Combined mosunetuzumab and zanubrutinib for the treatment of patients with newly diagnosed high-burden follicular lymphoma: First results of the multicenter phase 2 mithic-FL2 trial Free

Introduction: Chemotherapy-free, bispecific antibody (BsAb)-containing therapies have the potential to challenge the role of standard chemoimmunotherapy as frontline treatment of patients (pts) with follicular lymphoma (FL) in need of systemic therapy. In the multicenter phase 2 MITHIC-FL1 trial subcutaneous (SC) mosunetuzumab produced high complete response (CR) rates with manageable adverse events (AE) (Falchi et al. ASH 2024). Zanubrutinib is a second-generation BTK inhibitor with direct anti-FL activity and the potential ability to correct defective T-cell function, which may synergistically enhance BsAb-mediated tumor-killing. Here, we present the first results of MITHIC-FL2, a multicenter phase 2 trial of mosunetuzumab with zanubrutinib in patients with previously untreated FL.

Methods: Key eligibility criteria included: Age ≥18 y, ECOG PS 0-2, biopsy-proven CD20+, grade 1-3A FL, stage 2-4, need for therapy per GELF criteria. SC mosunetuzumab was administered on a step-up dosing schedule in cycle (C)1 (5 mg on day [D]1, 45 mg on D8 and 45 mg on D15), then at 45 mg on D1 every 21 days for up to 8 Cs (if CR was achieved) or 17 Cs (if partial response [PR] was achieved). Zanubrutinib was administered orally at the dose of 320 mg daily or 160 mg twice daily starting on C1D-7 and continued daily for 12 months. Premedication with single-dose dexamethasone, diphenhydramine, and acetaminophen was mandatory before each mosun dose in C1 (and C2 if cytokine release syndrome (CRS) occurred in C1), optional thereafter. Treatment was administered on an outpatient basis. The primary endpoint was complete response (CR) rate at the end of study therapy. Response was assessed following the Lugano 2014 criteria, complemented by the LYRIC criteria. Cytokine release syndrome (CRS) and neurological adverse events (AE) were graded according to the 2019 ASTCT criteria.

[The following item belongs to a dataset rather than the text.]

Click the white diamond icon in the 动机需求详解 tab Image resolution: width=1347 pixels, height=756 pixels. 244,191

Results: Between August 2024 and July 2025, 47 pts were enrolled and 45 pts received ≥1 dose of study drug and are safety evaluable. The median age was 59 years (range 33-79), 40% of pts had bulky disease (≥7 cm), 20% had grade 3A FL, and 18% had a FLIPI score ≥3. The median baseline SUV_max was 11.8 (range 5.6-33.6). As of the July 1, 2025 cutoff date, 40 pts remained on treatment; 2 pts discontinued early due to biopsy-confirmed progression (PD), 1 due to stable disease (SD) per physician discretion, 1 due to AE, and 1 discontinued on C1D8 due to later finding of diffuse large B-cell lymphoma on pre-treatment bone marrow biopsy. At a median follow up of 3.8 months, pts have received a median of 6 mosunetuzumab cycles (range 1-10) and 4.2 months of zanubrutinib treatment (range 0.1-10.5).

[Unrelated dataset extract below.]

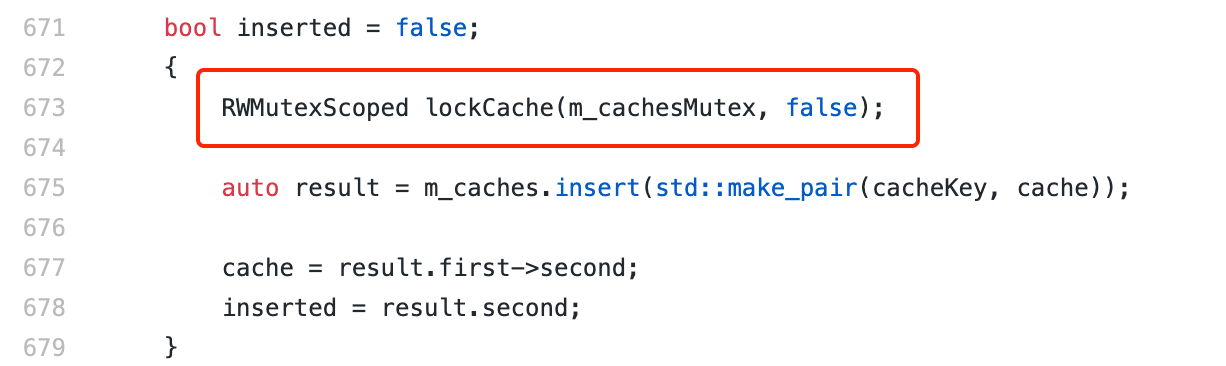Click result.first->second expression
1226x366 pixels.
[x=489, y=268]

Out of 232 mosunetuzumab patient-cycles administered, 10 (4%) were delayed due to AEs by a median of 7 days (range 4-21). Five pts experienced zanubrutinib dose interruptions due to AE, lasting ≤7 days in 3 of them. Among 45 safety-evaluable pts, the most common (≥20%) treatment-emergent AE were injection site reactions (62%), CRS (56%), dry skin (53%), infections (29%), fatigue (27%), and skin rash (27%); all of these events were G1-2. Bruising/bleeding occurred in 15% of pts, all G1. CRS occurred mostly after C1D1 and was either G1 (21/25 pts, 84%) or G2 (4/25 pts 16%). G≥3 AEs included neutropenia (2 pts, 4%), anemia (1 pt, 2%), and LFT elevation (1 pt, 2%). One pt had G3 vasovagal syncope and another had G3 acute kidney injury due to ureteral obstruction caused by PD. One pt developed G5 EBV-associated hemophagocytic lymphohistiocytosis during Cycle 1. This pt had negative EBER staining on baseline biopsy and did not have detectable EBV viral load at baseline. No neurotoxicity, clinical TLS, or atrial fibrillation were seen.

Thus far, 27 pts are evaluable for response. The best overall response rate is 85% (23/27) and the metabolic CR rate is 74% (20/27); 2 pt had SD, and 2 pts had PD. At a median follow-up for response-evaluable pts of 5.1 months, no pt with an objective response has progressed.

Conclusion: We report the first study of combined zanubrutinib and mosunetuzumab in pts with previously untreated high-burden FL. AEs were manageable and the safety profile was as expected for the individual agents, with no new safety signals observed. Most patients achieved a complete metabolic response. The study continues to enroll and updated data will be presented.